Tiffa berjalan perlahan di samping ibunya, tangan mereka saling menggenggam erat. Setiap langkah terasa berat, seakan tanah itu menahan mereka dari melangkah maju.
Di depan liang lahat, keranda kayu telah siap. Sejumlah kerabat dan tetangga berdiri dengan wajah muram, beberapa meneteskan air mata. Namun bagi Tiffa. semua terasa kabur; dunia di sekitarnya hanya tinggal ayahnya yang kini tiada.
“papa… selamat jalan…” Tiffa menunduk, suaranya bergetar. “Aku… akan merindukanmu selamanya.”
Ibunya menggenggam tangan Tiffa lebih erat lagi. “Tiffa...kamu selalu di hati mama… dan mama akan terus hidup… untukmu, untuk kenangan papa” bisiknya.
Ketika keranda diturunkan ke liang lahat, Tiffa menatap tanah yang menelan sosok ayahnya. Suara tangisnya pecah, bercampur dengan suara hujan. Ibunya pun tak mampu menahan jeritan hatinya, terduduk di dekat Tiffa, memeluk putrinya.
Para pelayat berdiri hening, memberi ruang bagi Tiffa dan ibunya untuk menumpahkan duka. Setiap tetes air mata mereka adalah doa, harapan, dan perpisahan terakhir yang begitu menyakitkan.
Tiffa menutup mata sejenak, membayangkan senyum ayahnya, suaranya yang menenangkan, dan pelukan hangatnya. Hatinya terasa hampa, tapi ada tekad yang perlahan tumbuh: ia harus kuat, meski kehilangan ini terasa tak tertahankan.
Hujan semakin deras, tanah menjadi basah, namun Tiffa dan ibunya tetap di sana, berdiri di samping liang lahat. Mereka saling menenangkan, saling menopang, menatap dunia yang kini terasa berbeda tanpa seseorang yang berharga yang mereka cintai.
Pemakaman telah selesai, namun Tiffa masih merasakan dingin yang menusuk hatinya. Ia dan ibunya berjalan pelan menuju mobil, tubuh mereka lelah dan jiwa mereka hancur. Namun di kejauhan, sesuatu menarik perhatian nya.
Keluarga besar ayahnya,, Om Gavin dan istrinya Anita, Tante Lydia bersama suaminya Andre, dan sepupu perempuannya Cindy,
Mereka berdiri di tepi liang lahat. Sekilas Tiffany menangkap raut wajah mereka. Alih-alih kesedihan, beberapa dari mereka tampak… puas. Sebuah senyum tipis yang dingin, seolah menikmati situasi ini.
Tiffany menegakkan tubuh, jantungnya berdebar. “maa… lihat mereka…” bisiknya pelan. Ibunya mengikuti pandangannya dan menelan ludah. Wajahnya menegang.

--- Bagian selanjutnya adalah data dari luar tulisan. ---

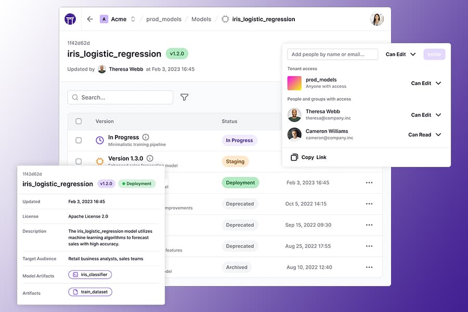Open three-dot menu for Aug 10, 2022 row
Viewport: 468px width, 312px height.
pyautogui.click(x=369, y=267)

“Sudahlah, Tiffa… kita fokus pada diri kita. Jangan biarkan mereka menguasai emosimu,” kata ibunya, mencoba menenangkan putrinya. Tapi Tiffa tahu, itu bukan hanya sekadar pemakluman; ada sesuatu yang mengintai, sesuatu yang bisa membahayakan mereka.
Selama perjalanan pulang, Tiffa tidak bisa berhenti memikirkan senyum mereka yang dingin itu. Apakah mereka… senang ayahnya pergi? Apakah ini tentang warisan? Atau… sesuatu yang lebih gelap?
Sesampainya di rumah, Tiffa dan ibunya duduk di ruang tamu, keheningan menyelimuti keduanya. Ibunya menarik napas panjang. “Tiffa… kita harus berhati-hati. Keluarga papamu… beberapa dari mereka… tidak seperti yang kita kira.”
Tiffa menunduk, menatap tangannya sendiri. “Aku… aku merasa mereka menunggu… menunggu sesuatu dari kita, ma. Tapi aku tidak tahu apa.”
Rasa sakit kehilangan ayahnya kini bercampur dengan ketegangan baru: ketidakpercayaan, kecurigaan, dan ancaman tersembunyi dari orang-orang yang seharusnya menjadi keluarga. sejak dulu Tiffa tau keluarga ayah nya, tidak menyukai ibu dan dirinya. Hanya saja ada kakek yang selalu berdiri paling depan membela dia dan ibunya..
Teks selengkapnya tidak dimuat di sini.